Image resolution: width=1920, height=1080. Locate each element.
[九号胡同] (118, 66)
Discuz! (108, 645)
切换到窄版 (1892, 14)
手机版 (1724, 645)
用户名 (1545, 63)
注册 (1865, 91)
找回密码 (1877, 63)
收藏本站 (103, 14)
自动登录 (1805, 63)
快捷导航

────────────────

For this exercise, copy all of the material exactly as it stands.

Image resolution: width=1920, height=1080. Locate each element.
[九号胡同] (118, 66)
Discuz! (108, 645)
切换到窄版 (1892, 14)
手机版 (1724, 645)
用户名 (1545, 63)
注册 (1865, 91)
找回密码 (1877, 63)
收藏本站 (103, 14)
自动登录 (1805, 63)
快捷导航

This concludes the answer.